> [The task]
Please count how many lines in the entries below contain the string "Find", with letter case taken into account. Reply with the number alone.

Stored records:
Content starts

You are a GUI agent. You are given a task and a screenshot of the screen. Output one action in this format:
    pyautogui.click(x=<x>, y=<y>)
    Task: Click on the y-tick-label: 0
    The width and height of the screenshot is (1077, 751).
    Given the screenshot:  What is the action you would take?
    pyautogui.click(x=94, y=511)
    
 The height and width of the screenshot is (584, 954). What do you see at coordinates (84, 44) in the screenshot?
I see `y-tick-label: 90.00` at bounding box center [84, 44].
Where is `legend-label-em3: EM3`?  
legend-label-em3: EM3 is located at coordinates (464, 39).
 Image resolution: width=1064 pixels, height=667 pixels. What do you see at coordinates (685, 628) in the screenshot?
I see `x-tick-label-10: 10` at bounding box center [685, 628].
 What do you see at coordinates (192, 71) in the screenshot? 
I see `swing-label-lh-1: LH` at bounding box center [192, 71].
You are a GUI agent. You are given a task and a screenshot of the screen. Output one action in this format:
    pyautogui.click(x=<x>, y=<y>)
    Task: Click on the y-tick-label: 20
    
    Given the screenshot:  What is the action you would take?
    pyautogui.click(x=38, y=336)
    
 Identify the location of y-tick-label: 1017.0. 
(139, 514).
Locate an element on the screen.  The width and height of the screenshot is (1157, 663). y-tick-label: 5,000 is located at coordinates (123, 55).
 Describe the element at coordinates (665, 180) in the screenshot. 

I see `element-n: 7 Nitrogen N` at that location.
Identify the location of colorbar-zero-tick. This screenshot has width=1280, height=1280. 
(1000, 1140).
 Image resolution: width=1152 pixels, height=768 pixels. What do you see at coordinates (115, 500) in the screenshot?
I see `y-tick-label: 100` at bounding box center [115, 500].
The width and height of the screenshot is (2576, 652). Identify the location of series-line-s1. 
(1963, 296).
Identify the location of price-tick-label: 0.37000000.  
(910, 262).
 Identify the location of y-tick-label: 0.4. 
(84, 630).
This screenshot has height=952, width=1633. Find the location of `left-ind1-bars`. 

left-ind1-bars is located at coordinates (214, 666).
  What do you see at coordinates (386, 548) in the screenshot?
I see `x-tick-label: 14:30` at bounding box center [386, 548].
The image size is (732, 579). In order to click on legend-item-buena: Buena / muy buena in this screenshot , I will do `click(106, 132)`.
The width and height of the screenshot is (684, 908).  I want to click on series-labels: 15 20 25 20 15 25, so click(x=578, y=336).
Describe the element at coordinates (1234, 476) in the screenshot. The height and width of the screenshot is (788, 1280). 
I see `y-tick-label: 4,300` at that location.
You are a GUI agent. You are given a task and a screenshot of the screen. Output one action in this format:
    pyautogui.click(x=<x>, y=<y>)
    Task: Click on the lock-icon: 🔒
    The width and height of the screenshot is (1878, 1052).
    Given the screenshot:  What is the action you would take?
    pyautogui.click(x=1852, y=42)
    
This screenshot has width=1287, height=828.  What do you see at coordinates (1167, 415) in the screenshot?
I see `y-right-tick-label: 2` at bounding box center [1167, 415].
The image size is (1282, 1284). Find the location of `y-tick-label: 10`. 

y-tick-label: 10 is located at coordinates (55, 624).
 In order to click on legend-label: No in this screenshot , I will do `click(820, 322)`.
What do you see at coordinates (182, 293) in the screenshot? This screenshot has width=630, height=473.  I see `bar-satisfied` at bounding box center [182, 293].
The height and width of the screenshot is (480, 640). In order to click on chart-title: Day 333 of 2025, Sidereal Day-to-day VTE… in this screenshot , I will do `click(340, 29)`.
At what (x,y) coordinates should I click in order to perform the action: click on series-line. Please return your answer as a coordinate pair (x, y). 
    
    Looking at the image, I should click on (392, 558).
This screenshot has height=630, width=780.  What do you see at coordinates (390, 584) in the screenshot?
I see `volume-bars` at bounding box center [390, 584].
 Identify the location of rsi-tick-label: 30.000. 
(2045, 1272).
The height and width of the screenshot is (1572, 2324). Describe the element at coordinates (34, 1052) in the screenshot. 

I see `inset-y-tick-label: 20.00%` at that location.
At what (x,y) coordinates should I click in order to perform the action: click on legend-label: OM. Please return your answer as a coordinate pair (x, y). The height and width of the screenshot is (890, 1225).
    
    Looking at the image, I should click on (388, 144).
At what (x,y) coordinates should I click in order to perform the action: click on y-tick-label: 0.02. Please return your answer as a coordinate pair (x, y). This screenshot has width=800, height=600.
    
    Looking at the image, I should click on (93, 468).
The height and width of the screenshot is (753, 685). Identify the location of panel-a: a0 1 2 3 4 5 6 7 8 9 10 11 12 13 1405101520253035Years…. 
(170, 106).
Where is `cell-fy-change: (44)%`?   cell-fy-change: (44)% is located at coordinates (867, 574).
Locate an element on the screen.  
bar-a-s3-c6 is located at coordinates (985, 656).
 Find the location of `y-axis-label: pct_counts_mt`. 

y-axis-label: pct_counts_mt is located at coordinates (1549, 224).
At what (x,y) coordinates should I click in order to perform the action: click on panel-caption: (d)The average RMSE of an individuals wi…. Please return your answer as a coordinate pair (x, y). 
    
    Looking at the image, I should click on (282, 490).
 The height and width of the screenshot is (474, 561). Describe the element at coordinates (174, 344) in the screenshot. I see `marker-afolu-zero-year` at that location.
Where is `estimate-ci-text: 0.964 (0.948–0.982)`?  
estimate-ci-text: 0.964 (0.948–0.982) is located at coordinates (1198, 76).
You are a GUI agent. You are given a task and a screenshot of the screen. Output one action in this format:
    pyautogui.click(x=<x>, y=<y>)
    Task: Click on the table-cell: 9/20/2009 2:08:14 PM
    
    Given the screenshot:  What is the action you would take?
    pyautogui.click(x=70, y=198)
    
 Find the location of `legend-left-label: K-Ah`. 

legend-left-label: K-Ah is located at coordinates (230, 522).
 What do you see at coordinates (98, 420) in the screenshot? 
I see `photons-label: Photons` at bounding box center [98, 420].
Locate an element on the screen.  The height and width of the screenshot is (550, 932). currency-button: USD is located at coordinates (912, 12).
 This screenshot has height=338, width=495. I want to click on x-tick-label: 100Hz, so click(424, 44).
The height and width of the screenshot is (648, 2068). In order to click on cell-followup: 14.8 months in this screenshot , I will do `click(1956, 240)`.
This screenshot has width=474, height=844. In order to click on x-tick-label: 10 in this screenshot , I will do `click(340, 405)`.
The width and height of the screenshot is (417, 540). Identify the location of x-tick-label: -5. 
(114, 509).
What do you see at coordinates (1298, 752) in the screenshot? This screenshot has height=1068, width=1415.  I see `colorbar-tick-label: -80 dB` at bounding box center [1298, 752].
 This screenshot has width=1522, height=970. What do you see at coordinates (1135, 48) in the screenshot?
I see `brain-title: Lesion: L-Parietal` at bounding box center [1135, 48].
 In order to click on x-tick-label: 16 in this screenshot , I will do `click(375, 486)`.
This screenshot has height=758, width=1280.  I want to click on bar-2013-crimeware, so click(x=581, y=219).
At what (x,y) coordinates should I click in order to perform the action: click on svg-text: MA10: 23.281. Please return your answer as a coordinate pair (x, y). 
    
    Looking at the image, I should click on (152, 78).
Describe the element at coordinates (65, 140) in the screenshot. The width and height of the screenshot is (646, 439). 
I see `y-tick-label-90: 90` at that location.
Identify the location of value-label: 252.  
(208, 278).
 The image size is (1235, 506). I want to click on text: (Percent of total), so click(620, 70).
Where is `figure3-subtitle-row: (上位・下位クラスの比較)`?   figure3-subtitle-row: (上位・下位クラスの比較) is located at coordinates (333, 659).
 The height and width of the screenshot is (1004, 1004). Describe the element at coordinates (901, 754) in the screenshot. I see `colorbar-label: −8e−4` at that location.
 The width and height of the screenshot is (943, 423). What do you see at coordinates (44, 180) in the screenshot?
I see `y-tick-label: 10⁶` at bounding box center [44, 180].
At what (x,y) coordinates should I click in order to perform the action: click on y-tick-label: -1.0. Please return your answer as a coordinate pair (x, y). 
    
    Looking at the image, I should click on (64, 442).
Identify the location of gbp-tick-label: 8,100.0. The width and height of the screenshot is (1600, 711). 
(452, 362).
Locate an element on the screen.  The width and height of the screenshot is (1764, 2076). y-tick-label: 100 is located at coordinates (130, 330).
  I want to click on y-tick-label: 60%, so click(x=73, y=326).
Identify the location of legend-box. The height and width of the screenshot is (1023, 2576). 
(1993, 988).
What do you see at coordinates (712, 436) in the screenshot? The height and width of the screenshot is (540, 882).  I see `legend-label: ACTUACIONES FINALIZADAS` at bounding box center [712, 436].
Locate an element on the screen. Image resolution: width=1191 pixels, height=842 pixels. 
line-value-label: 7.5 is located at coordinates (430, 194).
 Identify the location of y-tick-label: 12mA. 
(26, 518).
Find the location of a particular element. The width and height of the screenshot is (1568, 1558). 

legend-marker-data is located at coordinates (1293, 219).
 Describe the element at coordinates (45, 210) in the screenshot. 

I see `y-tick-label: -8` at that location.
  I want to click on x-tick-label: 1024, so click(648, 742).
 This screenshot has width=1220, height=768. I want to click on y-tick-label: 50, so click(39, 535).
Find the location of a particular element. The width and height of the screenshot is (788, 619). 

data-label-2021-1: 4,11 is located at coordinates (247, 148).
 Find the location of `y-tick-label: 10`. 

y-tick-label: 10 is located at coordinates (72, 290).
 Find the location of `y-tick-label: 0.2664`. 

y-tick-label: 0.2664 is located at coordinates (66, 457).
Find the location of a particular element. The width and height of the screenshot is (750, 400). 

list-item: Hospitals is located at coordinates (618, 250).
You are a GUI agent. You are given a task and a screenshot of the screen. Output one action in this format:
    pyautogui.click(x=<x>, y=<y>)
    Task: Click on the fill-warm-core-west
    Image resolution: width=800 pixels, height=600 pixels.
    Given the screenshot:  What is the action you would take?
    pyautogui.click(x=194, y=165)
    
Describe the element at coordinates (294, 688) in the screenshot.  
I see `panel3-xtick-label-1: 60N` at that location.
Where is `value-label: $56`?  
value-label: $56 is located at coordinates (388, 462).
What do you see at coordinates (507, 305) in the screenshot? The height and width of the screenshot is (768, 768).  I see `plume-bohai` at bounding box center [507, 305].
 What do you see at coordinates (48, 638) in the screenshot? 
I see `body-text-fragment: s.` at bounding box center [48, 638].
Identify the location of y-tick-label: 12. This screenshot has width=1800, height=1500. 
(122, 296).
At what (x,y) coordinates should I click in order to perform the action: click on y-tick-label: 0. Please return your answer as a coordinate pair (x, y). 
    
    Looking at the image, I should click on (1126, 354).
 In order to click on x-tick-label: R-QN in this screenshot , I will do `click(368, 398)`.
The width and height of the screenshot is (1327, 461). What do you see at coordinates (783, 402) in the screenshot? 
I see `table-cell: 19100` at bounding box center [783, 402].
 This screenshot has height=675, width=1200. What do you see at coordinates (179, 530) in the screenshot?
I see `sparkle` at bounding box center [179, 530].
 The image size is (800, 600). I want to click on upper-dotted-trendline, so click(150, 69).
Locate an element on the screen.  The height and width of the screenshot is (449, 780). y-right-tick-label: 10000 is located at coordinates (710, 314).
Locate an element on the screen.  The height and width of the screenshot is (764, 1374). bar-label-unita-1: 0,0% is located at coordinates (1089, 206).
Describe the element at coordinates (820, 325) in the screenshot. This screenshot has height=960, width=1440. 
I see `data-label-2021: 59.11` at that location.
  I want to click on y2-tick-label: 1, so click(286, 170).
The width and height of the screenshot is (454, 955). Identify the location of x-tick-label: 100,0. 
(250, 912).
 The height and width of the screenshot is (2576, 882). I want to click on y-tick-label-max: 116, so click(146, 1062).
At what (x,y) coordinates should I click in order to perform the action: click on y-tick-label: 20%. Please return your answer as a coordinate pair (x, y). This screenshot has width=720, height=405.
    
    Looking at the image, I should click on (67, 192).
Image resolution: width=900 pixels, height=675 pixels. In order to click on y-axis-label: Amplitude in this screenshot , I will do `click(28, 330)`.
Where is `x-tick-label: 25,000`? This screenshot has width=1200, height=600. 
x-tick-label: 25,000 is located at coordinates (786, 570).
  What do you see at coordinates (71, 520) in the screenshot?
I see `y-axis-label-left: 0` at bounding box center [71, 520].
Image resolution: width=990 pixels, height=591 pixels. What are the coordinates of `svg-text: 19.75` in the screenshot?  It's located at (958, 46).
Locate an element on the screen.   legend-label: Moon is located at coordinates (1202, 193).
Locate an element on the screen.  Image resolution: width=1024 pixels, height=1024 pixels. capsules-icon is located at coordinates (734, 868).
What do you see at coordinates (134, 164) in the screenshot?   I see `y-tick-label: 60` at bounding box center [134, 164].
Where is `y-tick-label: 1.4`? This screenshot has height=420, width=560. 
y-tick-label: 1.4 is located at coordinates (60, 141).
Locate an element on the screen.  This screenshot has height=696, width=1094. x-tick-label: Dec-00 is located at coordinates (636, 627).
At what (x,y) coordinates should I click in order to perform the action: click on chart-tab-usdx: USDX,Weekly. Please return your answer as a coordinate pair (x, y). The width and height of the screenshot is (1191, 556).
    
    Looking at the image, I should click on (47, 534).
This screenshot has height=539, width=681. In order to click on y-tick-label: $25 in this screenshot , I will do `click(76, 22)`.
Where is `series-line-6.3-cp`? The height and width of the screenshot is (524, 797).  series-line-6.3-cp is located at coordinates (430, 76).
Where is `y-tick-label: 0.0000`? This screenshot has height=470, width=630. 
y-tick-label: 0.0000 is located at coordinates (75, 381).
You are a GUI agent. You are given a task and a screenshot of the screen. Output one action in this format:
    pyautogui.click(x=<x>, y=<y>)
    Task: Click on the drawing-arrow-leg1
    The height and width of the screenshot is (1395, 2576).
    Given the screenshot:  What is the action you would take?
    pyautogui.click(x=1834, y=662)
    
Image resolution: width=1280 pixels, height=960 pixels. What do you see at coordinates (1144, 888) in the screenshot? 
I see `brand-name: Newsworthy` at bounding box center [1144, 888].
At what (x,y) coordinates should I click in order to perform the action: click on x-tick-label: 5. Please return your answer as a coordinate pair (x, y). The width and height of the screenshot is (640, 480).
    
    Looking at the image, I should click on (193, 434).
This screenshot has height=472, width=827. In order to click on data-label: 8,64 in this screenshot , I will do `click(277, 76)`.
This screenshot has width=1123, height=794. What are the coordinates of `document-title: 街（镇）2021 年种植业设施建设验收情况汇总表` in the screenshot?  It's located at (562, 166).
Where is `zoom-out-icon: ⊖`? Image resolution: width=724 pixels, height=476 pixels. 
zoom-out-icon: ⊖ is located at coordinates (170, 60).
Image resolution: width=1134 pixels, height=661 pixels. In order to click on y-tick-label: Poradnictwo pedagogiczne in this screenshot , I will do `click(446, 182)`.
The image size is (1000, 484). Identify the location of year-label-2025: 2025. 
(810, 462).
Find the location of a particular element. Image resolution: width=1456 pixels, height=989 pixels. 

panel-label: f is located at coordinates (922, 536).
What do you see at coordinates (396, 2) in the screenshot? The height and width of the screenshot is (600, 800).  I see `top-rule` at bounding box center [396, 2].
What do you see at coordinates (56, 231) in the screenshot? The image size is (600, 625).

Content ends

> [Answer]
10